Records shown:

========================

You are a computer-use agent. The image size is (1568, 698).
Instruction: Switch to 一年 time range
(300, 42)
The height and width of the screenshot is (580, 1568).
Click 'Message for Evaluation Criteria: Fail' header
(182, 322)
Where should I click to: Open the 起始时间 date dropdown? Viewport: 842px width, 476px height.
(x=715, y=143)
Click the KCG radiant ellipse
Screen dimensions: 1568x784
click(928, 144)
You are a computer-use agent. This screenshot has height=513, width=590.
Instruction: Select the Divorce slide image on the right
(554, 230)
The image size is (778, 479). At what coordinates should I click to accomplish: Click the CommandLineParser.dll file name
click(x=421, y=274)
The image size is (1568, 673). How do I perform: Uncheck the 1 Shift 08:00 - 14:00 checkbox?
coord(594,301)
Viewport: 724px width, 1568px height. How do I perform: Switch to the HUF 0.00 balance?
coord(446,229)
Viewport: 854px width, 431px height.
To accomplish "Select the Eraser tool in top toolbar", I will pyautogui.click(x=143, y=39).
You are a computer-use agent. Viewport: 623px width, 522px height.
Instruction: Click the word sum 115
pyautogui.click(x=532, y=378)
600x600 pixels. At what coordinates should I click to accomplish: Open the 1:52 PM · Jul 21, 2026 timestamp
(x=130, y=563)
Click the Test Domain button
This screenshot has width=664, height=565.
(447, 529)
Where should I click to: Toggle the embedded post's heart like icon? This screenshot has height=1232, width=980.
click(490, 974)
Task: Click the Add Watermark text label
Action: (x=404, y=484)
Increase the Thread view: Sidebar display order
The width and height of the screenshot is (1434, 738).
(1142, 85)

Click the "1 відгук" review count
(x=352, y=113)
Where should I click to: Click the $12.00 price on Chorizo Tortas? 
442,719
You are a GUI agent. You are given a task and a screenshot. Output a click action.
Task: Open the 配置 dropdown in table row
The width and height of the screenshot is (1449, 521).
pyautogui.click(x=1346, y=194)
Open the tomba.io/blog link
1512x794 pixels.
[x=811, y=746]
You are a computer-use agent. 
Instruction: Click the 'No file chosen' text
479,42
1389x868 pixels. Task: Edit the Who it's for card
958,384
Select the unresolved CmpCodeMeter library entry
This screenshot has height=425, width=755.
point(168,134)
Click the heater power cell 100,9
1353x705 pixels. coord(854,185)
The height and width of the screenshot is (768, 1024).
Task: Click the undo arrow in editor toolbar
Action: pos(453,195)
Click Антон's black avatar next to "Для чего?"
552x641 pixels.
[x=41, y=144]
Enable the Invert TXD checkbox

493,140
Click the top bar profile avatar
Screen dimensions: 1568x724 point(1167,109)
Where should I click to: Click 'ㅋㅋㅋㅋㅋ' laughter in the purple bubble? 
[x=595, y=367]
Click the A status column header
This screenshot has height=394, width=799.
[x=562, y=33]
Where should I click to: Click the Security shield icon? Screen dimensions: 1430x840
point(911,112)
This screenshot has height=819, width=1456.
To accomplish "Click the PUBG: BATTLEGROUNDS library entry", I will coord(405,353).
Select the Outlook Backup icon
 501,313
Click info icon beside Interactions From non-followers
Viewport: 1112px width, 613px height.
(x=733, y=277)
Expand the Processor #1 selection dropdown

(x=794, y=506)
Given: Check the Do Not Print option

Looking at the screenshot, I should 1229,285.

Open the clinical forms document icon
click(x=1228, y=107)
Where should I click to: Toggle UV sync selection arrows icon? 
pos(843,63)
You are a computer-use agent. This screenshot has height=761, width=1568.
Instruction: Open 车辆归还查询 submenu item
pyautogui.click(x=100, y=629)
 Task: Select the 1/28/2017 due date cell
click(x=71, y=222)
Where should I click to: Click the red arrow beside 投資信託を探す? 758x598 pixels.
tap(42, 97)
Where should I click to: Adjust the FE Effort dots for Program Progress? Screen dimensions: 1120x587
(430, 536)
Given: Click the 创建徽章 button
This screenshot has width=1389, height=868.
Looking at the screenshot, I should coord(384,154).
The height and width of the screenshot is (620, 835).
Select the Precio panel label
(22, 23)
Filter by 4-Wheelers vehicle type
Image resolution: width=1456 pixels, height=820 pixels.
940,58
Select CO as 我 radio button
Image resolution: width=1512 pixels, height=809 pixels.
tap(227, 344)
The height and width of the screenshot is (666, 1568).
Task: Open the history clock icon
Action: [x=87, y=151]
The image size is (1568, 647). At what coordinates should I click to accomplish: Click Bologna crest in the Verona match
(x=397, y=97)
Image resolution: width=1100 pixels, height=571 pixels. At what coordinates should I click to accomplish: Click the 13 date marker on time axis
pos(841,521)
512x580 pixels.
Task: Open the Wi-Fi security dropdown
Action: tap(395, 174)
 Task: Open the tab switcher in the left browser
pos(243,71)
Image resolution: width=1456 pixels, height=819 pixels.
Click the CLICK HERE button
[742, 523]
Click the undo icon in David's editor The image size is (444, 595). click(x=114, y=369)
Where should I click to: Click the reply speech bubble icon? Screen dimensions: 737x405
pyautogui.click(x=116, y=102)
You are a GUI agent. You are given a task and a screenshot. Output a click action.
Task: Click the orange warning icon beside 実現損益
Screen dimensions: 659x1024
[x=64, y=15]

========================

Task directions: Your job is to restate all of the data word for word.

Exercise solution:
You are a computer-use agent. The image size is (1568, 698).
Instruction: Switch to 一年 time range
(300, 42)
The height and width of the screenshot is (580, 1568).
Click 'Message for Evaluation Criteria: Fail' header
(182, 322)
Where should I click to: Open the 起始时间 date dropdown? Viewport: 842px width, 476px height.
(x=715, y=143)
Click the KCG radiant ellipse
Screen dimensions: 1568x784
click(928, 144)
You are a computer-use agent. This screenshot has height=513, width=590.
Instruction: Select the Divorce slide image on the right
(554, 230)
The image size is (778, 479). At what coordinates should I click to accomplish: Click the CommandLineParser.dll file name
click(x=421, y=274)
The image size is (1568, 673). How do I perform: Uncheck the 1 Shift 08:00 - 14:00 checkbox?
coord(594,301)
Viewport: 724px width, 1568px height. How do I perform: Switch to the HUF 0.00 balance?
coord(446,229)
Viewport: 854px width, 431px height.
To accomplish "Select the Eraser tool in top toolbar", I will pyautogui.click(x=143, y=39).
You are a computer-use agent. Viewport: 623px width, 522px height.
Instruction: Click the word sum 115
pyautogui.click(x=532, y=378)
600x600 pixels. At what coordinates should I click to accomplish: Open the 1:52 PM · Jul 21, 2026 timestamp
(x=130, y=563)
Click the Test Domain button
This screenshot has width=664, height=565.
(447, 529)
Where should I click to: Toggle the embedded post's heart like icon? This screenshot has height=1232, width=980.
click(490, 974)
Task: Click the Add Watermark text label
Action: (x=404, y=484)
Increase the Thread view: Sidebar display order
The width and height of the screenshot is (1434, 738).
(1142, 85)

Click the "1 відгук" review count
(x=352, y=113)
Where should I click to: Click the $12.00 price on Chorizo Tortas? 
442,719
You are a GUI agent. You are given a task and a screenshot. Output a click action.
Task: Open the 配置 dropdown in table row
The width and height of the screenshot is (1449, 521).
pyautogui.click(x=1346, y=194)
Open the tomba.io/blog link
1512x794 pixels.
[x=811, y=746]
You are a computer-use agent. 
Instruction: Click the 'No file chosen' text
479,42
1389x868 pixels. Task: Edit the Who it's for card
958,384
Select the unresolved CmpCodeMeter library entry
This screenshot has height=425, width=755.
point(168,134)
Click the heater power cell 100,9
1353x705 pixels. coord(854,185)
The height and width of the screenshot is (768, 1024).
Task: Click the undo arrow in editor toolbar
Action: pos(453,195)
Click Антон's black avatar next to "Для чего?"
552x641 pixels.
[x=41, y=144]
Enable the Invert TXD checkbox

493,140
Click the top bar profile avatar
Screen dimensions: 1568x724 point(1167,109)
Where should I click to: Click 'ㅋㅋㅋㅋㅋ' laughter in the purple bubble? 
[x=595, y=367]
Click the A status column header
This screenshot has height=394, width=799.
[x=562, y=33]
Where should I click to: Click the Security shield icon? Screen dimensions: 1430x840
point(911,112)
This screenshot has height=819, width=1456.
To accomplish "Click the PUBG: BATTLEGROUNDS library entry", I will coord(405,353).
Select the Outlook Backup icon
 501,313
Click info icon beside Interactions From non-followers
Viewport: 1112px width, 613px height.
(x=733, y=277)
Expand the Processor #1 selection dropdown

(x=794, y=506)
Given: Check the Do Not Print option

Looking at the screenshot, I should 1229,285.

Open the clinical forms document icon
click(x=1228, y=107)
Where should I click to: Toggle UV sync selection arrows icon? 
pos(843,63)
You are a computer-use agent. This screenshot has height=761, width=1568.
Instruction: Open 车辆归还查询 submenu item
pyautogui.click(x=100, y=629)
 Task: Select the 1/28/2017 due date cell
click(x=71, y=222)
Where should I click to: Click the red arrow beside 投資信託を探す? 758x598 pixels.
tap(42, 97)
Where should I click to: Adjust the FE Effort dots for Program Progress? Screen dimensions: 1120x587
(430, 536)
Given: Click the 创建徽章 button
This screenshot has width=1389, height=868.
Looking at the screenshot, I should coord(384,154).
The height and width of the screenshot is (620, 835).
Select the Precio panel label
(22, 23)
Filter by 4-Wheelers vehicle type
Image resolution: width=1456 pixels, height=820 pixels.
940,58
Select CO as 我 radio button
Image resolution: width=1512 pixels, height=809 pixels.
tap(227, 344)
The height and width of the screenshot is (666, 1568).
Task: Open the history clock icon
Action: [x=87, y=151]
The image size is (1568, 647). At what coordinates should I click to accomplish: Click Bologna crest in the Verona match
(x=397, y=97)
Image resolution: width=1100 pixels, height=571 pixels. At what coordinates should I click to accomplish: Click the 13 date marker on time axis
pos(841,521)
512x580 pixels.
Task: Open the Wi-Fi security dropdown
Action: tap(395, 174)
 Task: Open the tab switcher in the left browser
pos(243,71)
Image resolution: width=1456 pixels, height=819 pixels.
Click the CLICK HERE button
[742, 523]
Click the undo icon in David's editor The image size is (444, 595). click(x=114, y=369)
Where should I click to: Click the reply speech bubble icon? Screen dimensions: 737x405
pyautogui.click(x=116, y=102)
You are a GUI agent. You are given a task and a screenshot. Output a click action.
Task: Click the orange warning icon beside 実現損益
Screen dimensions: 659x1024
[x=64, y=15]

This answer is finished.